Job se plaint : à quoi bon vivre encore ?
1Finalement, Job se décida à parler pour maudire le jour de sa naissance.
2Voici ce qu'il dit :
3Que disparaisse le jour où je suis né,
et la nuit qui a dit : « Un garçon est conçu » !
4Ce jour-là, qu'il soit ténèbres ;
que Dieu, de là-haut, ne s'y intéresse pas ;
que la lumière ne brille pas sur lui !
5Ce jour-là, que s'emparent de lui les ténèbres les plus sombres,
que des éclipses le terrifient.
6Cette nuit-là, que l'obscurité s'en empare ;
qu'elle ne se joigne pas aux autres jours de l'année ;
qu'elle n'entre plus dans le calcul des mois.
7Oui, que cette nuit-là devienne stérile ;
qu'aucun cri de joie n'y retentisse !
8Qu'ils la condamnent comme portant malheur, les sorciers qui maudissent les jours,
qui sont experts à réveiller le dragon marin, le Léviatan.

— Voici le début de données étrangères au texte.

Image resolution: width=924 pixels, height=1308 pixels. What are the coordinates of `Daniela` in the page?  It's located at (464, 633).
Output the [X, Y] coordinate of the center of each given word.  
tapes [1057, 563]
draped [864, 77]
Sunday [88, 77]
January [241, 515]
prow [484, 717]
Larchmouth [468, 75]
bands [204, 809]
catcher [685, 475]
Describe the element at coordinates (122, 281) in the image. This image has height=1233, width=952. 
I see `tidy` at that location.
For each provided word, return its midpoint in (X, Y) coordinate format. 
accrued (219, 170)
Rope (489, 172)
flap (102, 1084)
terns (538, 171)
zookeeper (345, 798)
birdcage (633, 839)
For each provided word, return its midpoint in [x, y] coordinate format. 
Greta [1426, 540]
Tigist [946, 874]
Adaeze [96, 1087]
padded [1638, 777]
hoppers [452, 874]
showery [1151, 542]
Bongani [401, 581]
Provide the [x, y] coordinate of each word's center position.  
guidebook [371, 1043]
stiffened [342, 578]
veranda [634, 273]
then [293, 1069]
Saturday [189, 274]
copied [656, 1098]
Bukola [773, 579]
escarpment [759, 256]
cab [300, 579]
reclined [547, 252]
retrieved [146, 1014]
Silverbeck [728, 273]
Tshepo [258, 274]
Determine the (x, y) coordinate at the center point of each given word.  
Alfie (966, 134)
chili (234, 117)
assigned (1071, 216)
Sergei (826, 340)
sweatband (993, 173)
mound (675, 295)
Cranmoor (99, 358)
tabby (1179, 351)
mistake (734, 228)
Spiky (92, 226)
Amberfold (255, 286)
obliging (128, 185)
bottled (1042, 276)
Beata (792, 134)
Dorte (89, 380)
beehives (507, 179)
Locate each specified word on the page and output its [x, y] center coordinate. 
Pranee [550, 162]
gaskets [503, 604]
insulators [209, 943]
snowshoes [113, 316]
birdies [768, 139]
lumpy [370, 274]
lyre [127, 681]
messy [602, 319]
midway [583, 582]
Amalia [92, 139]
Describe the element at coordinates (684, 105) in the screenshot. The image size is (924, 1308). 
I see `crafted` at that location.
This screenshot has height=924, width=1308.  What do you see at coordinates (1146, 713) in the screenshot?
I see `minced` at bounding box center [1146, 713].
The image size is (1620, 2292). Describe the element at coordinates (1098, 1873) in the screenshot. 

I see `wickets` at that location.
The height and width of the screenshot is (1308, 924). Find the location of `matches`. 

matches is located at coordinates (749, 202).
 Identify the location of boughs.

9Que les étoiles de la nuit tombante s'obscurcissent ;
que cette nuit espère en vain la lumière et qu'elle ne voie pas l'aurore naissante.
10Car elle n'a rien fait pour m'empêcher de naître,
elle n'a pas caché à mes yeux la misère.
Job préférerait mourir
11Pourquoi ne suis-je pas mort dès ma naissance,
pourquoi n'ai-je pas expiré, à peine sorti du ventre de ma mère ?
12Pour quelle raison y avait-il deux genoux pour m'accueillir,
pourquoi y avait-il deux seins pour m'allaiter ?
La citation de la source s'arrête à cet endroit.